With ES6+ features, you can implement the pattern more concisely using classes and factory functions:

// Factory function approach for creating commands
const createCommand = (receiver, action, reverseAction) => ({
  execute: () => receiver[action](),
  undo: () => receiver[reverseAction]()
});

// Usage
const lightCommands = {
  on: createCommand(light, 'turnOn', 'turnOff'),
  off: createCommand(light, 'turnOff', 'turnOn')
};

remote.executeCommand(lightCommands.on);

This approach reduces boilerplate while maintaining the pattern’s flexibility.

Practical Use Cases

Undo and Redo Functionality

The Command Pattern excels at implementing undo/redo systems. Each command stores enough information to reverse itself, and a history stack tracks executed commands. When users request an undo, the invoker pops the command and calls its undo() method.

Command Queuing

Commands can be queued for later execution. This is useful for batch operations, scheduling, or implementing task automation. The invoker maintains a queue and processes commands sequentially or at scheduled times.

Macros

A macro command executes multiple commands as a single unit. You create a CompositeCommand that holds an array of commands and iterates through them in its execute() method. This allows users to perform complex multi-step operations with a single action.

Transaction Management

Database operations benefit from command encapsulation. Each operation becomes a command that can be executed, committed, or rolled back. If any operation fails, you can undo all previous operations in the transaction.

Benefits and Drawbacks

Benefits

The Command Pattern provides loose coupling between objects that invoke actions and those that perform them. The invoker doesn’t need to know the details of how operations execute—it simply triggers commands through a consistent interface.

The pattern supports extensibility: adding new commands doesn’t require modifying existing code. You create new ConcreteCommand classes that implement the Command interface, and the invoker works with them automatically.

Testing becomes easier because you can mock commands and verify that the invoker calls them correctly. Each command can be tested in isolation.

Drawbacks

The pattern introduces additional complexity with multiple classes for what might be simple function calls. For straightforward operations, this abstraction layer adds unnecessary overhead.

Each command must store sufficient information to execute and undo itself. This can increase memory usage, especially for commands that need to store large amounts of state.

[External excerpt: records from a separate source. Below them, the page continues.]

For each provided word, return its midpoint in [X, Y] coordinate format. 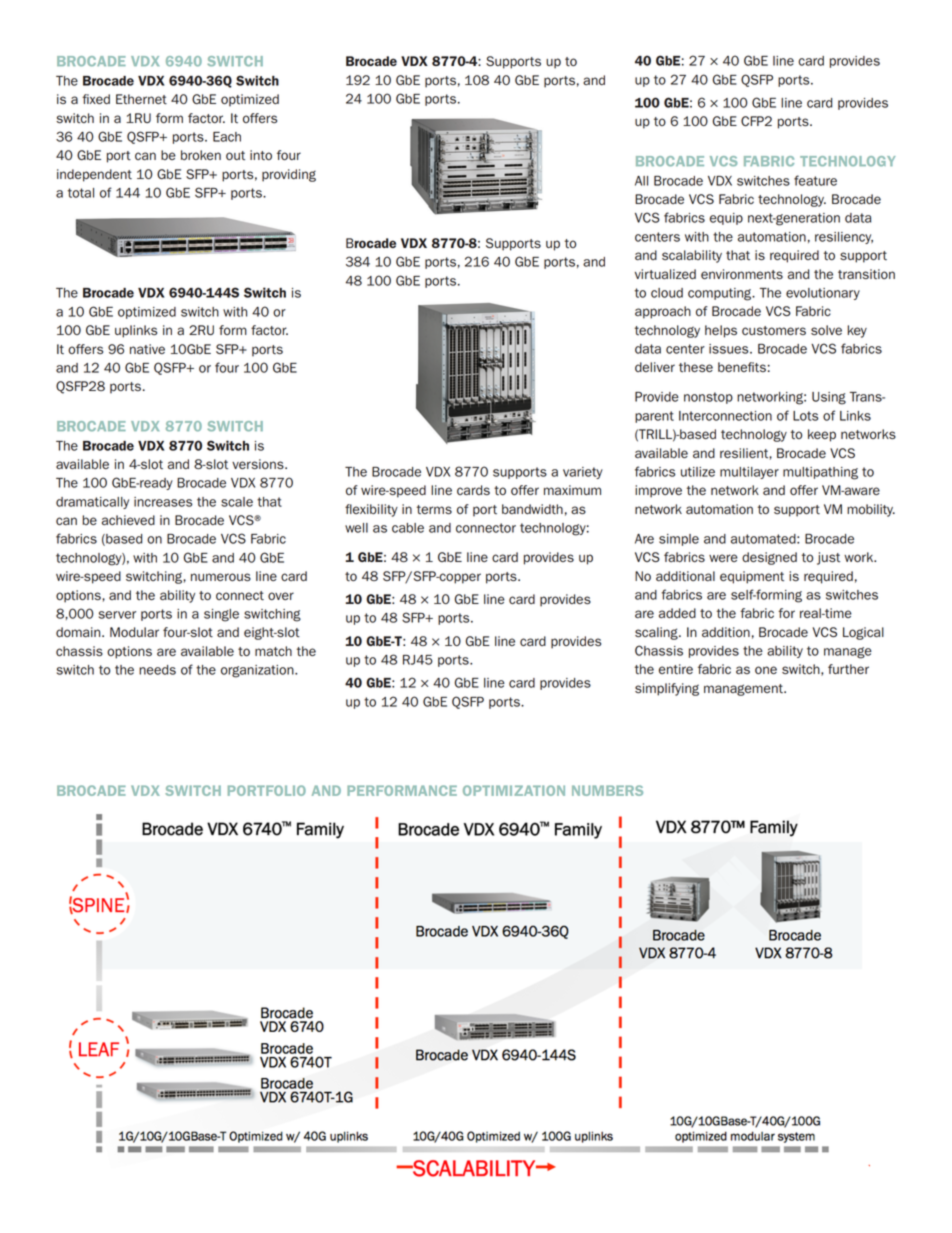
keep [822, 435]
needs [157, 670]
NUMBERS [607, 790]
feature [815, 180]
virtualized [665, 274]
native [147, 349]
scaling [657, 633]
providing [289, 175]
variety [583, 473]
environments [742, 274]
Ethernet [141, 99]
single [221, 615]
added [677, 613]
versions [259, 464]
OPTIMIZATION [514, 790]
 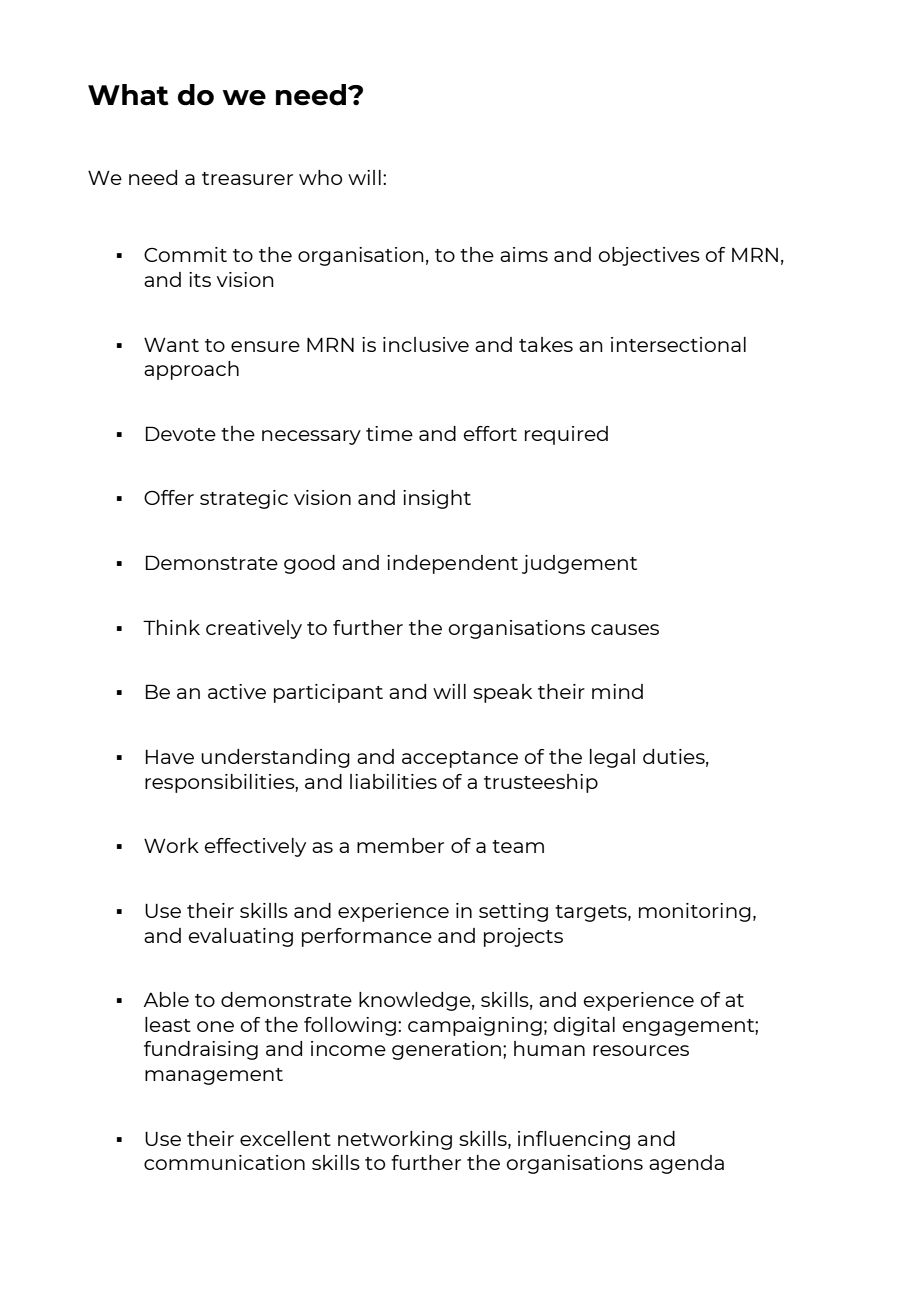 I want to click on treasurer, so click(x=247, y=178).
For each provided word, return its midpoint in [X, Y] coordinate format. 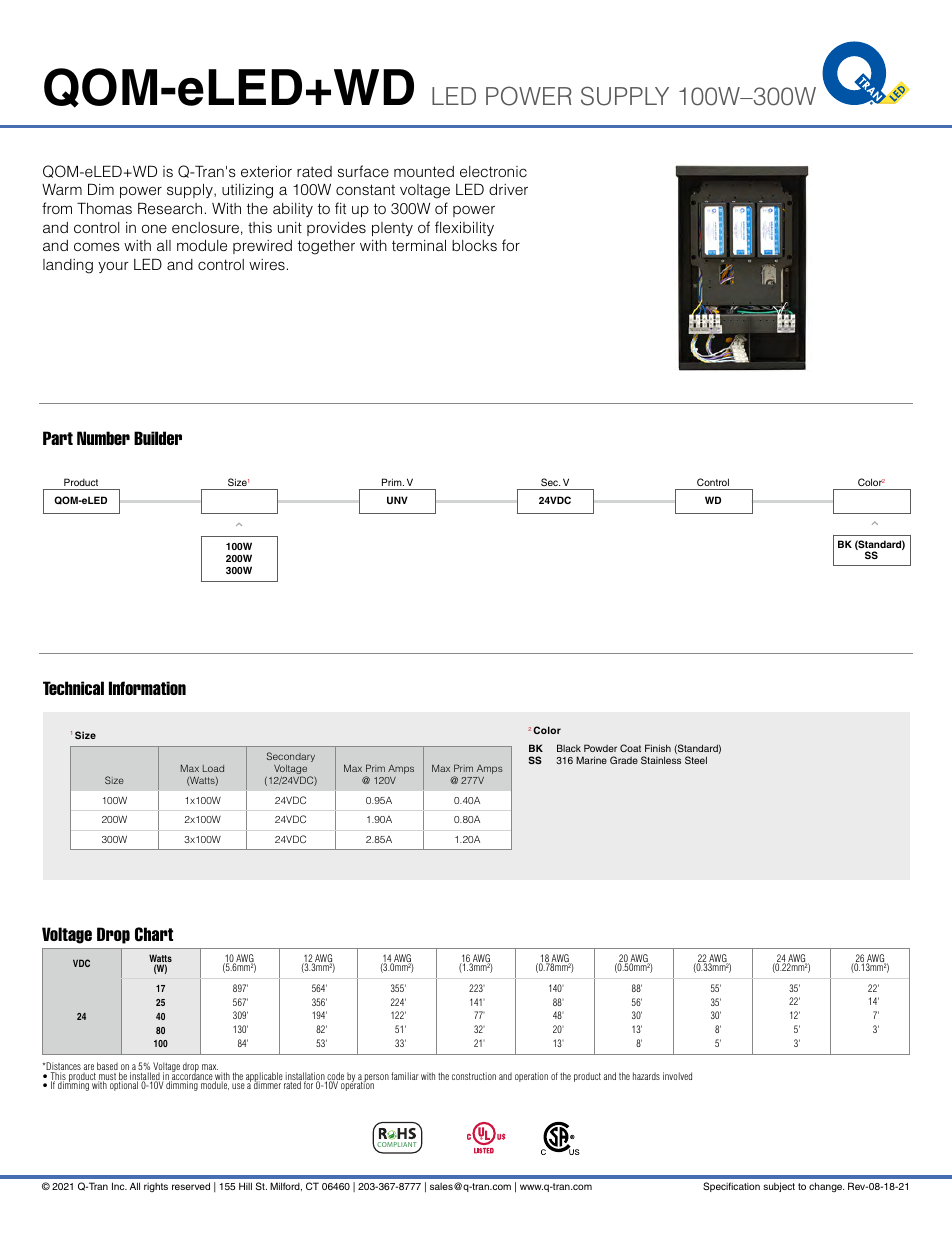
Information [147, 688]
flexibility [464, 228]
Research [170, 208]
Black [569, 748]
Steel [696, 760]
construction [474, 1076]
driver [508, 189]
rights [156, 1187]
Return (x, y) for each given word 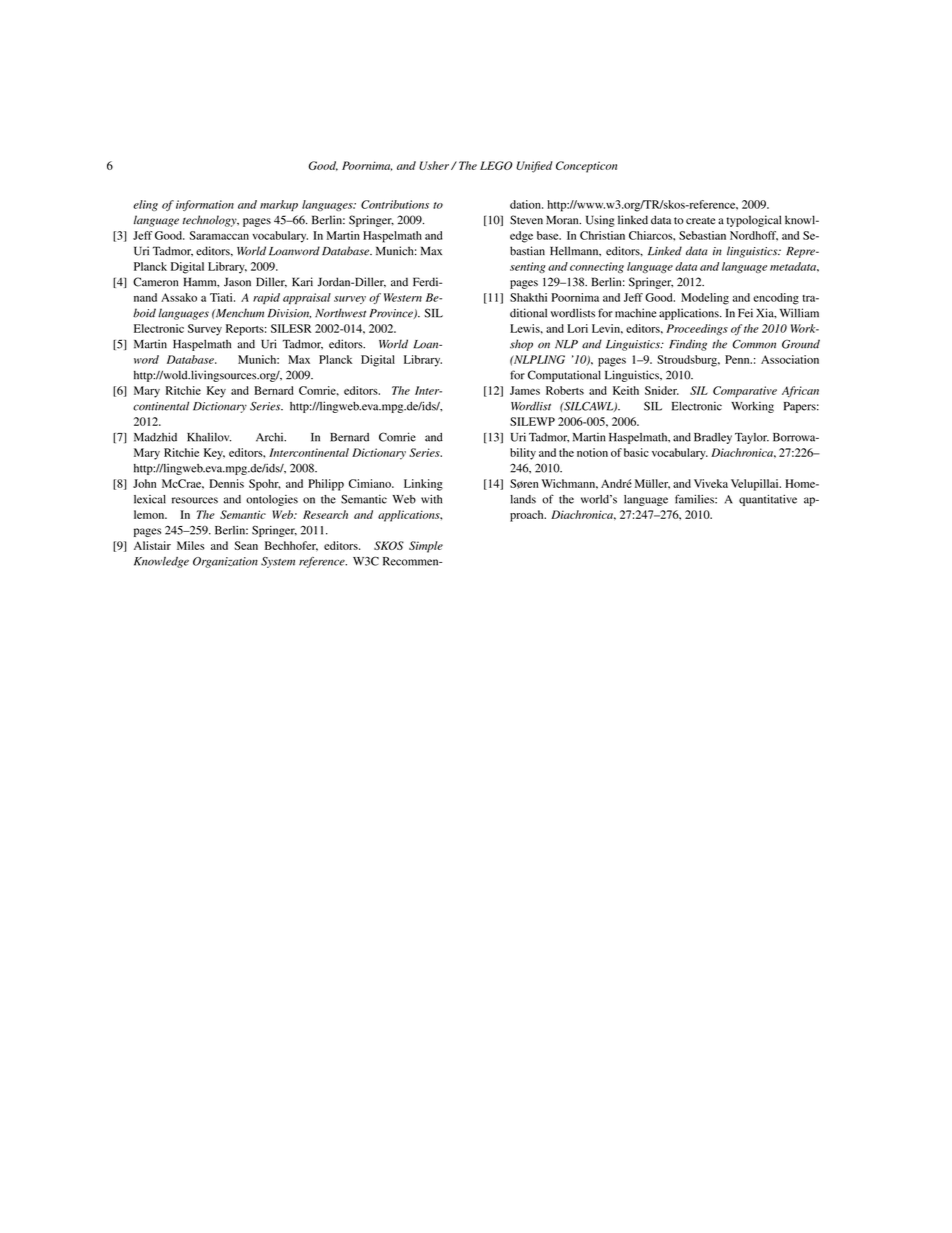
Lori (577, 328)
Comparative (745, 392)
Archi (271, 437)
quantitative (768, 500)
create (700, 221)
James (525, 390)
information (205, 205)
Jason (237, 282)
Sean (246, 545)
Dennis (226, 483)
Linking (423, 485)
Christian (602, 235)
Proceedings (697, 329)
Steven (526, 220)
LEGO (496, 165)
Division (289, 313)
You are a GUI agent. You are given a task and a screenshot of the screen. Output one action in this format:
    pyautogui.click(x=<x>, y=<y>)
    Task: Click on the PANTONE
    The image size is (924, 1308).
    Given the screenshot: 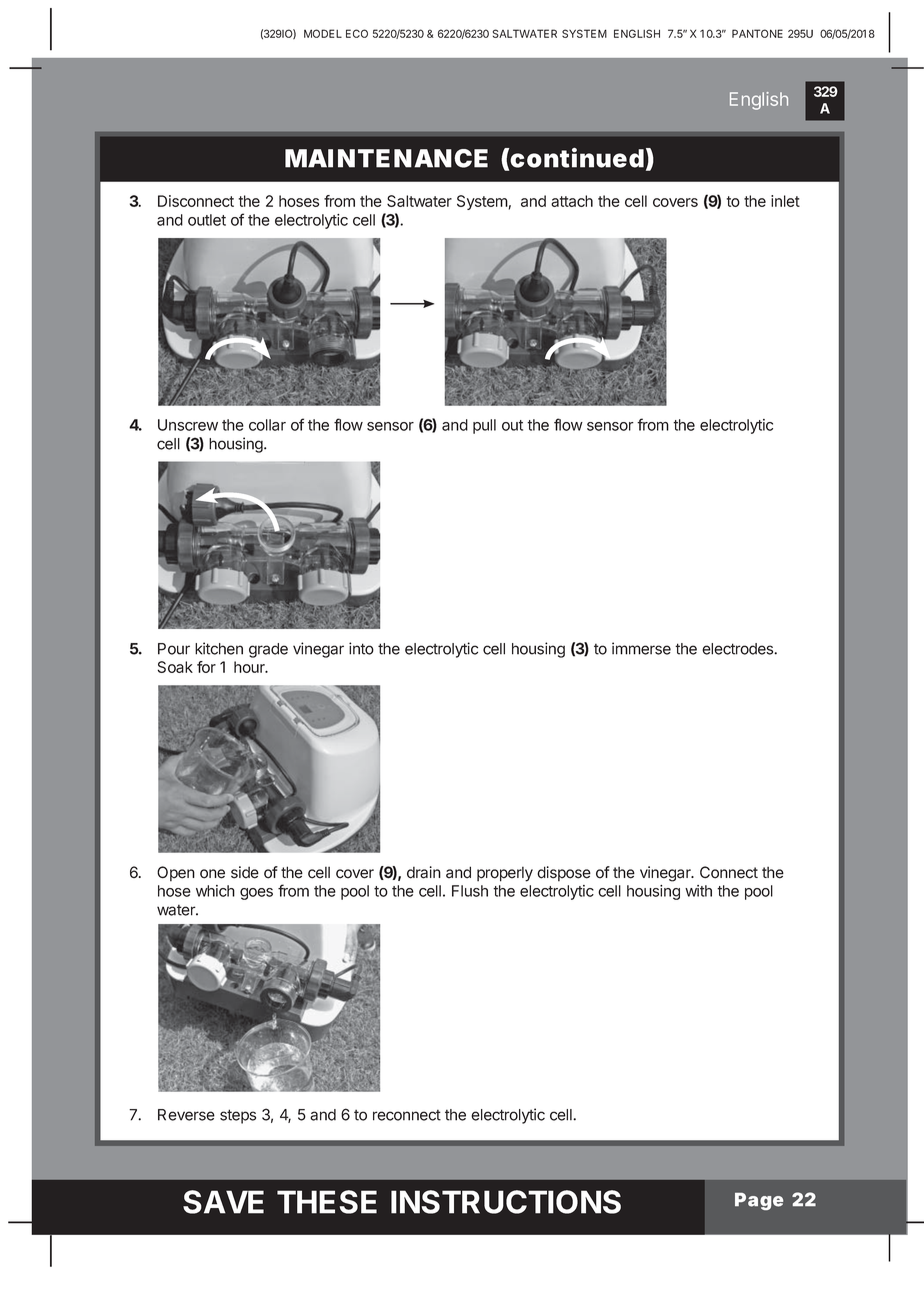 What is the action you would take?
    pyautogui.click(x=757, y=33)
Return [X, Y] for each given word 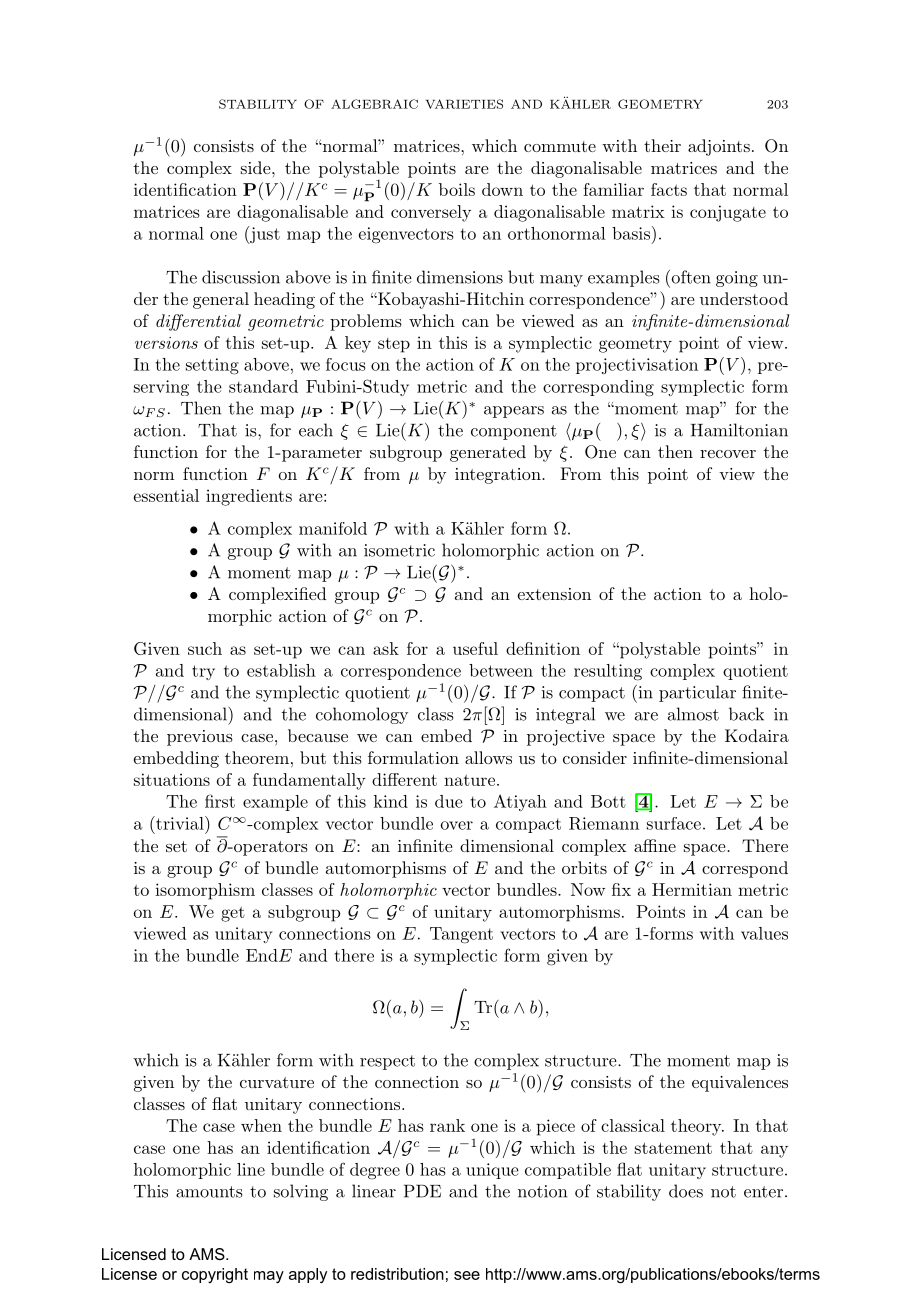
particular [697, 693]
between [501, 670]
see [467, 1275]
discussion [241, 277]
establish [281, 670]
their [662, 145]
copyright [215, 1275]
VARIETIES [464, 104]
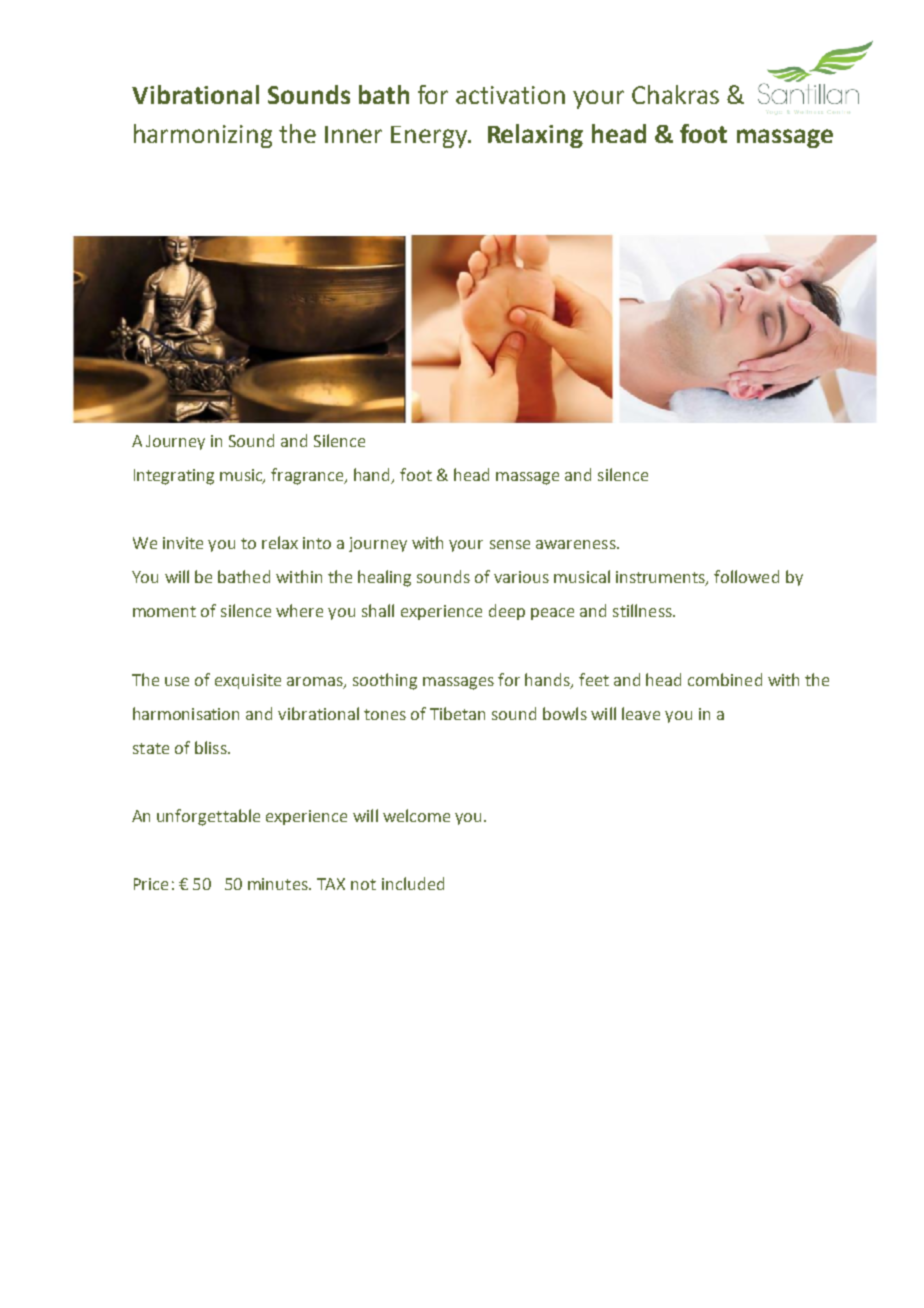  Describe the element at coordinates (430, 137) in the document. I see `Energy` at that location.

The pattern requires careful design to ensure commands remain focused and cohesive. Commands that try to do too much become difficult to maintain and test.

When to Use

Consider the Command Pattern when you need to parameterize objects with actions, queue operations for later execution, implement undo/redo functionality, or support macro operations. The pattern shines in applications where operations need to be logged, reversed, or executed conditionally based on runtime factors.

For simple scenarios with direct object interactions, the additional abstraction may not be worth the complexity. Evaluate your specific requirements before deciding whether the Command Pattern fits your needs.